Timelines for me as a writer are a funny thing. I can say that I will finish something, or post something at a certain time. But whether it’ll actually happen how I want it to, even how I predict it to, seems to be entirely up to the wind.
I’m live with a mind that can’t think of a single thing to do at one moment, and have a staggering number of things to do Right Now at the next. Then of course the next step is picking which thing, which usually involves several hours of contemplation and finally going to bed, having done none of the things.
In my making and projects, I can be stumped with a problem that ends up having a simple solution. But that simple solution takes a couple weeks of dreading having to make a decision, having to go on with a less than optimal solution, or having to carry out the original solution (which is usually not the way it should be done.)
The way I plot my stories is generally an act of zooming in on the story and loading more and more detail as I go. Sometimes the idea stays fuzzy for weeks before clearing up.
In the meantime, time passes, chores and work have to be done, appointments, exhaustion, and taking in others’ stories.
The time I spend on each project sitting down and actually getting it done is probably average. But the time between each session of sitting down is days, weeks, or months. Some of that between time is also working on the project in the background. Watching how other people problem solve, finding new ways to research my project, even remembering at odd moments that I haven’t gotten to a solution and wincing for a moment that it still hasn’t arrived.
It’s never as hard as it seems to sit down and finally do it, once the gestating time, and the must-be-dedicated-to-other-things time is done.
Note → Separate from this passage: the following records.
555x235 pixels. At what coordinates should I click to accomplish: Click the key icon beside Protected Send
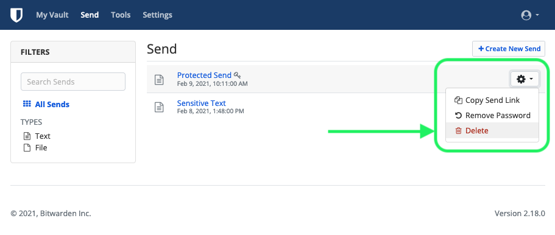coord(238,75)
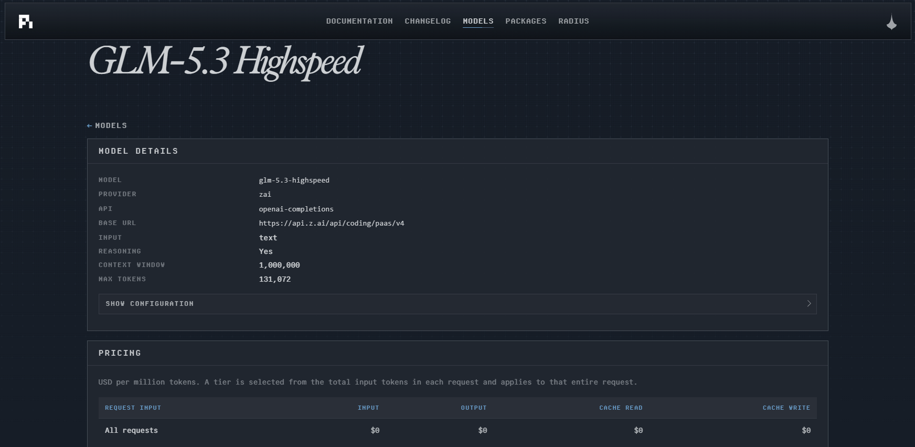915x447 pixels.
Task: Open the CHANGELOG nav item
Action: tap(428, 21)
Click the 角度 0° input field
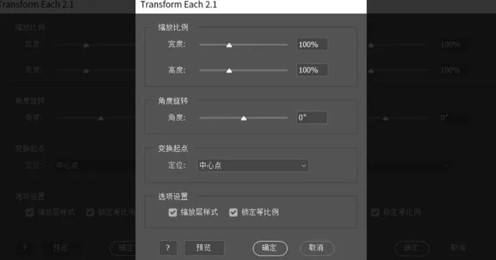This screenshot has height=260, width=496. tap(312, 117)

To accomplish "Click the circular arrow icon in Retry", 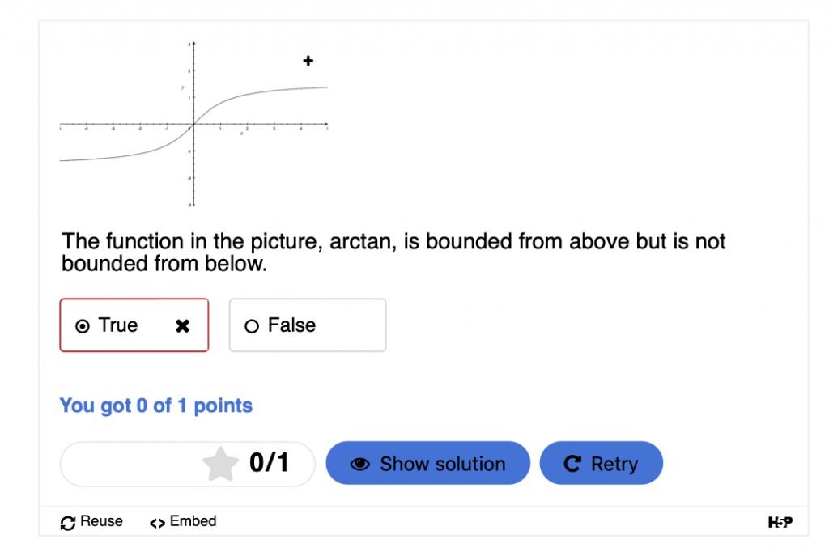I will tap(572, 464).
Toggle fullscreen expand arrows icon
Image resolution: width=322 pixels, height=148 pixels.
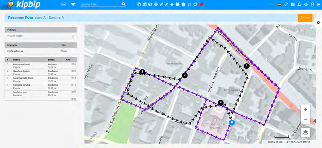(286, 4)
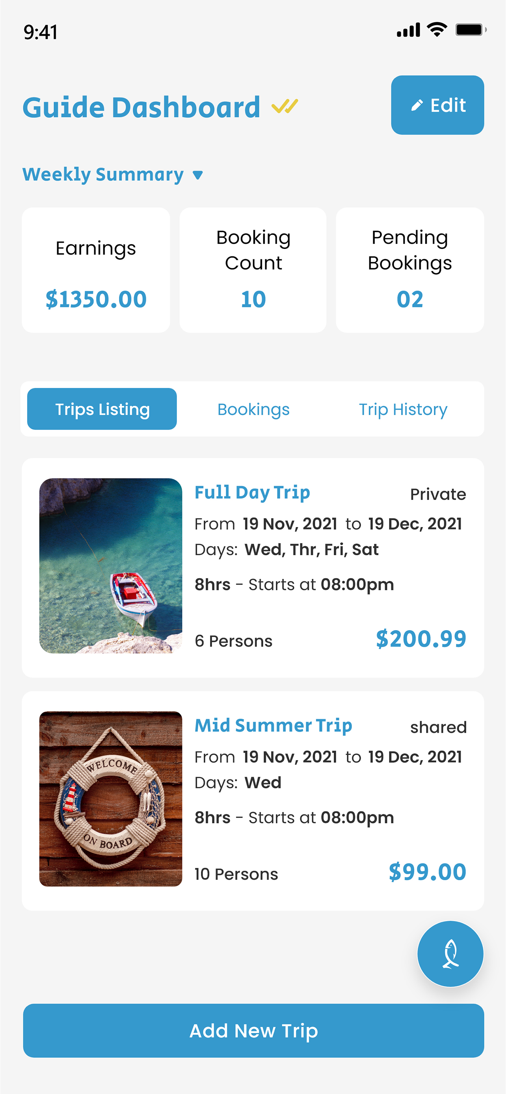
Task: Open the Mid Summer Trip title
Action: pyautogui.click(x=273, y=725)
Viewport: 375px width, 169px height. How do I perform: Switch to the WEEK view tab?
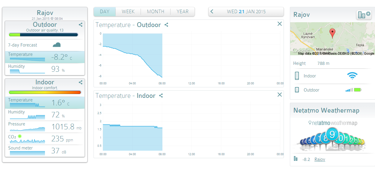coord(128,12)
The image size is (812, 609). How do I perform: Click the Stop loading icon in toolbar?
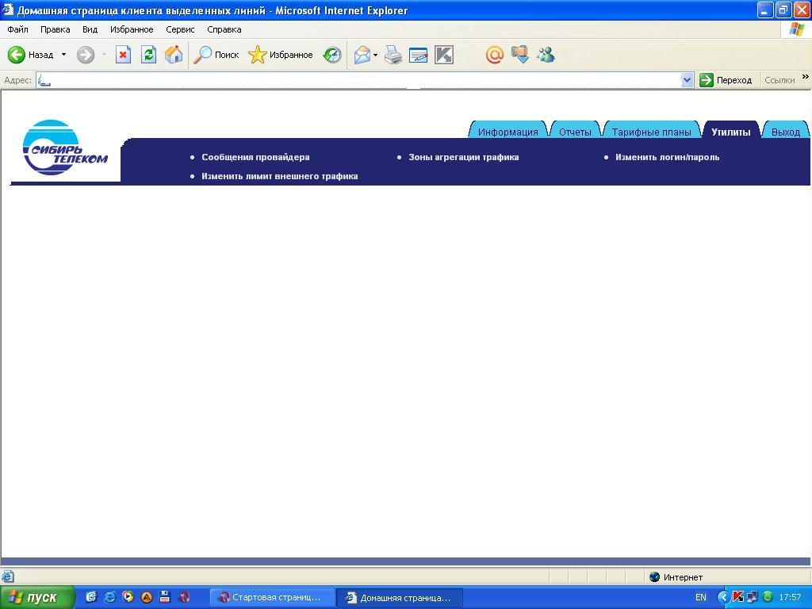click(x=123, y=55)
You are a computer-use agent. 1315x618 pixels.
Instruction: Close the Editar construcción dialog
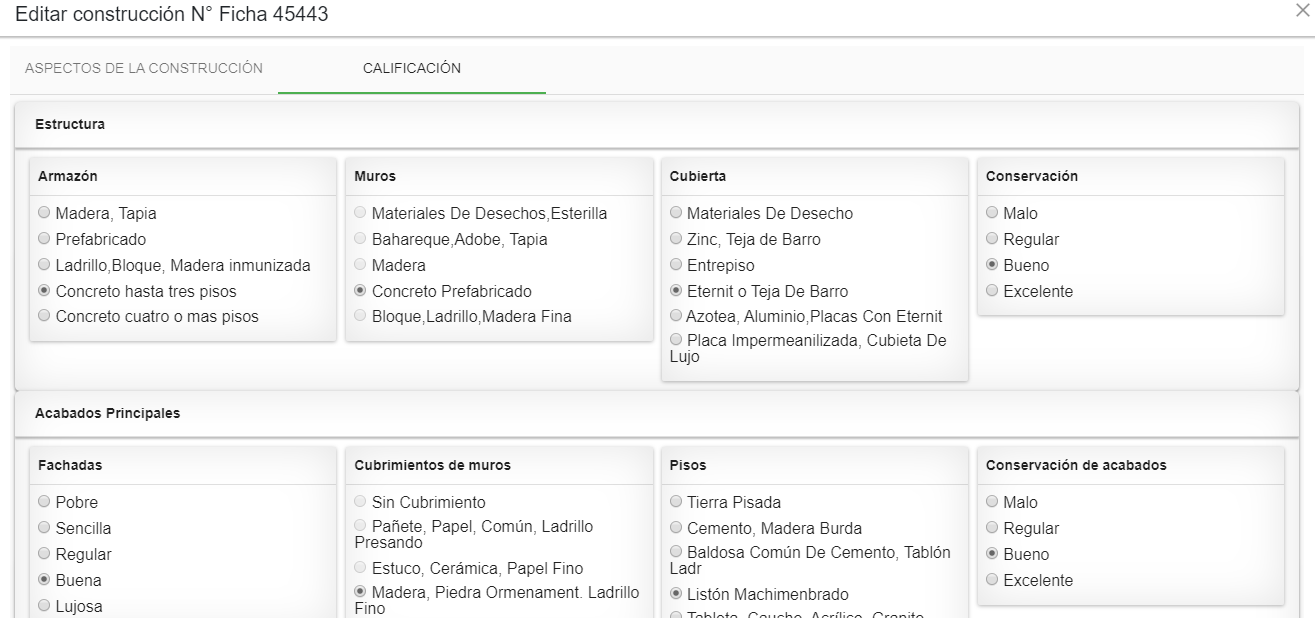tap(1302, 10)
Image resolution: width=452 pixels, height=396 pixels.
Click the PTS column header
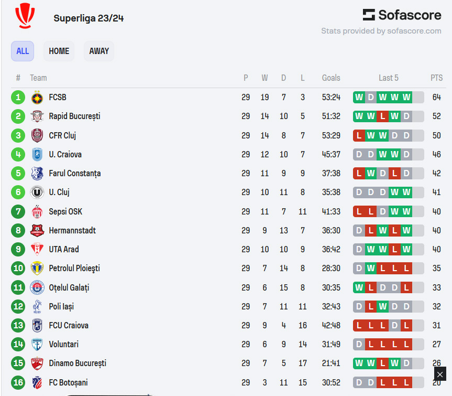[x=436, y=78]
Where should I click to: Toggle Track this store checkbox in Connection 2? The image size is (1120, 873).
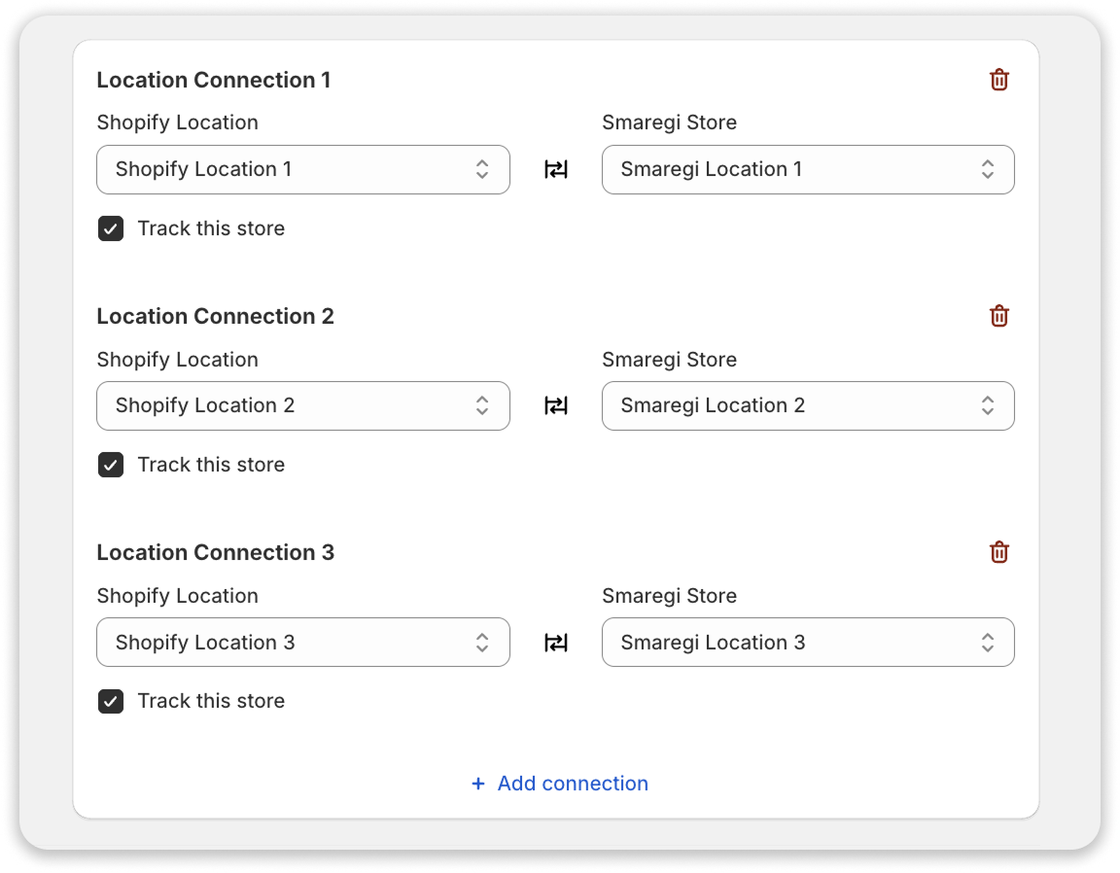point(111,465)
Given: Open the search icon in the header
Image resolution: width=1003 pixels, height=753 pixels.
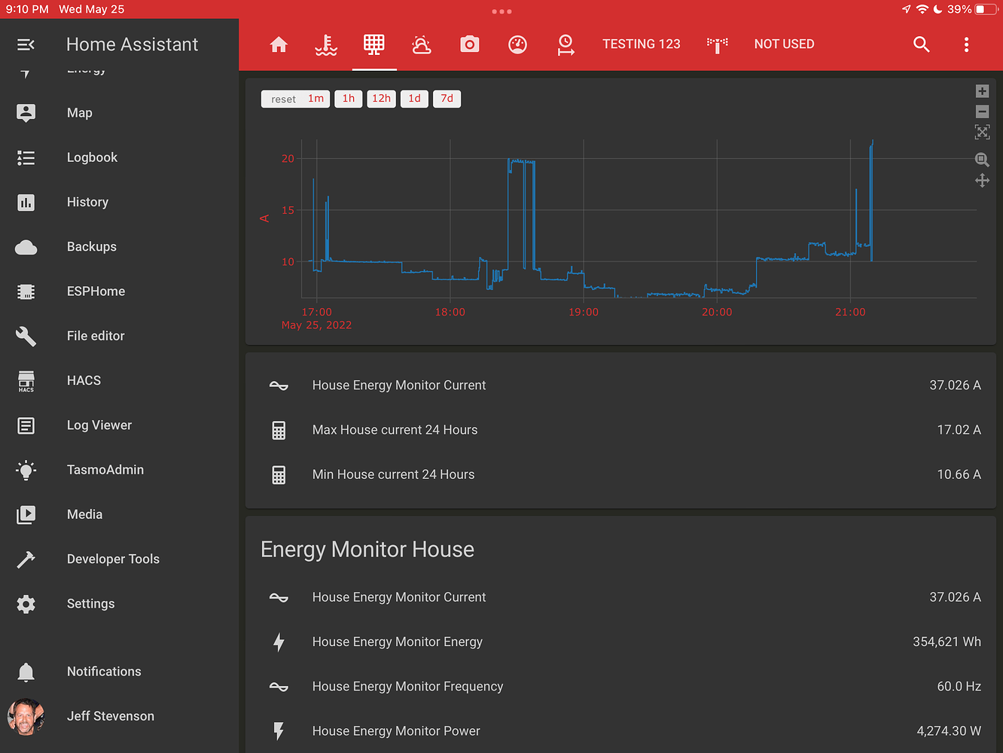Looking at the screenshot, I should click(x=922, y=44).
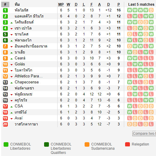Click the first red L badge in the rank 2 row
156x156 pixels.
[130, 16]
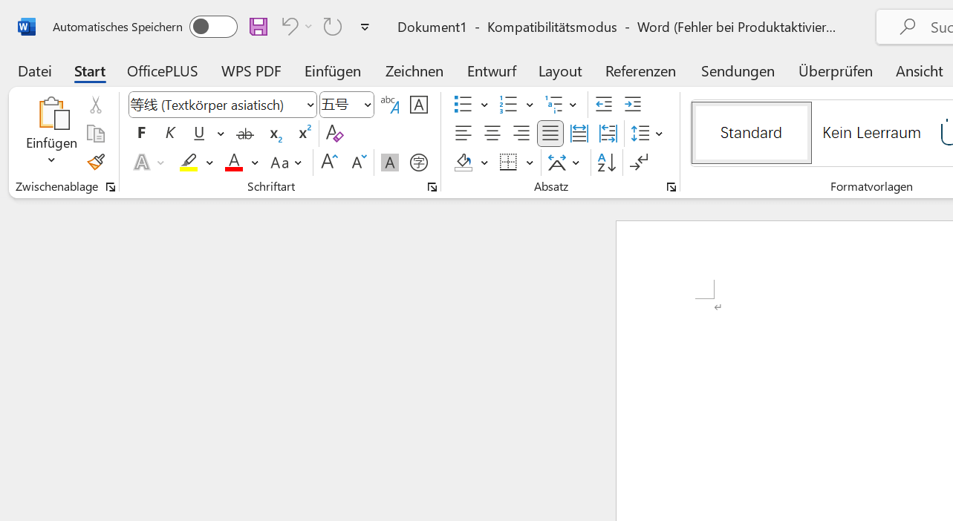Sort text with the A-Z sort icon
Image resolution: width=953 pixels, height=521 pixels.
pos(606,163)
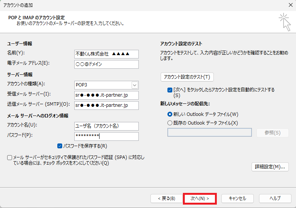
Task: Click into the パスワード field
Action: point(106,136)
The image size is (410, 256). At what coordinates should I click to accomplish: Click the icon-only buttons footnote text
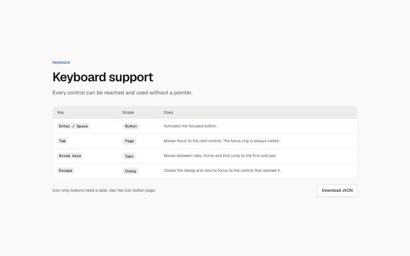click(x=104, y=191)
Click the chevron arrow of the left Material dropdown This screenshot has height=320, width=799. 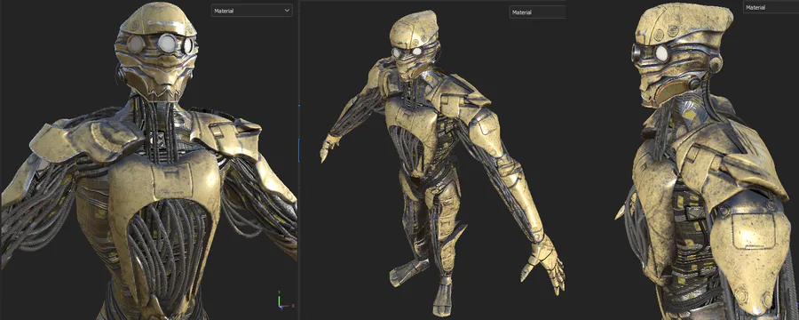click(x=287, y=10)
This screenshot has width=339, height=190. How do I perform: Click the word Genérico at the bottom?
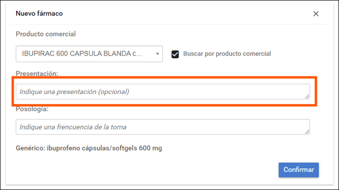click(x=30, y=148)
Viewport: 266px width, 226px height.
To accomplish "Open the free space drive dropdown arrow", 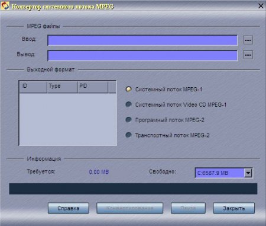I will pyautogui.click(x=248, y=173).
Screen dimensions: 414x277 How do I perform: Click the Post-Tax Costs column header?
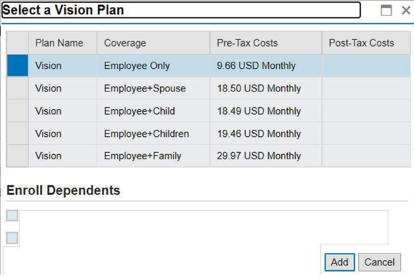(361, 43)
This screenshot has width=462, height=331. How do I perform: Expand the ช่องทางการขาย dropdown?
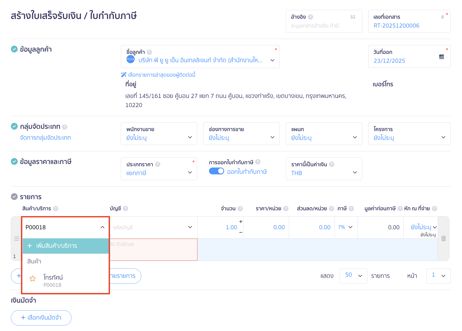241,134
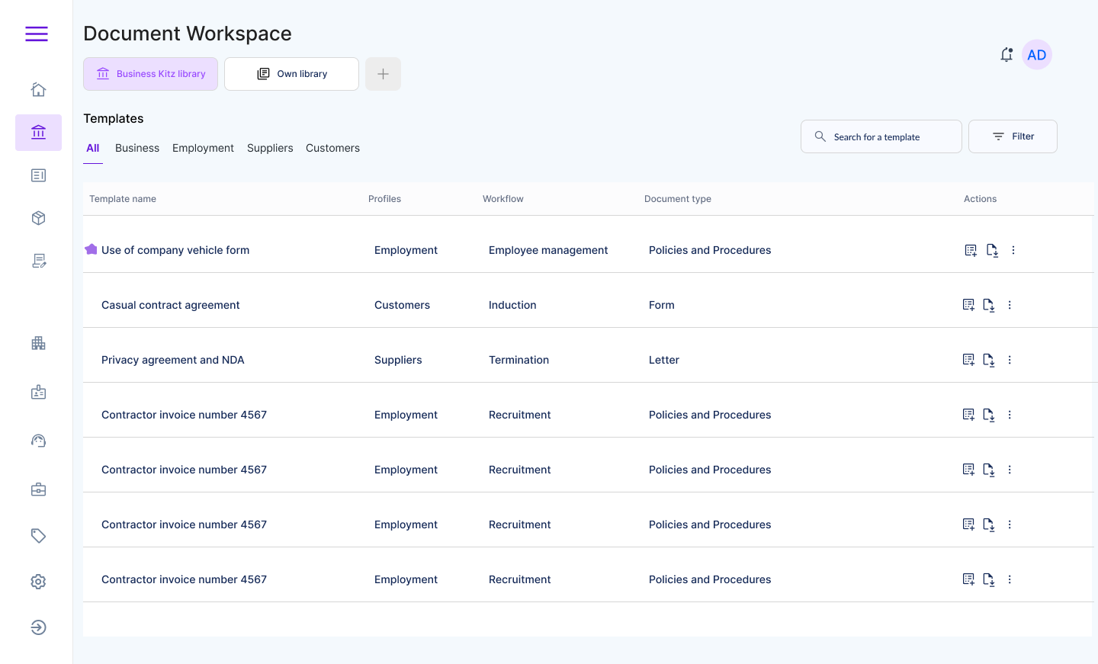Click the bookmark icon next to company vehicle form
1098x664 pixels.
point(91,249)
But trying to start at any point before that seems impossible.
These aren’t things that are mine alone, or of any special flavor, or unique anti-talent.
Writing involves incredibly long timelines, before and after the adventure of publishing starts (so I hear). There are many strings of life that demand to be followed all at once and some skip around or get hung up in a tree like a doomed kite. Projects too, and they take longer when learning how to do them.
But I’m hoping that learning to recognize, to understand, and notice that, will make it easier to bear the immense scale and long timelines that go into my creations. To build reserves in my perseverance and resilience.
Especially around the time when it’s all about finishing touches and new beginnings.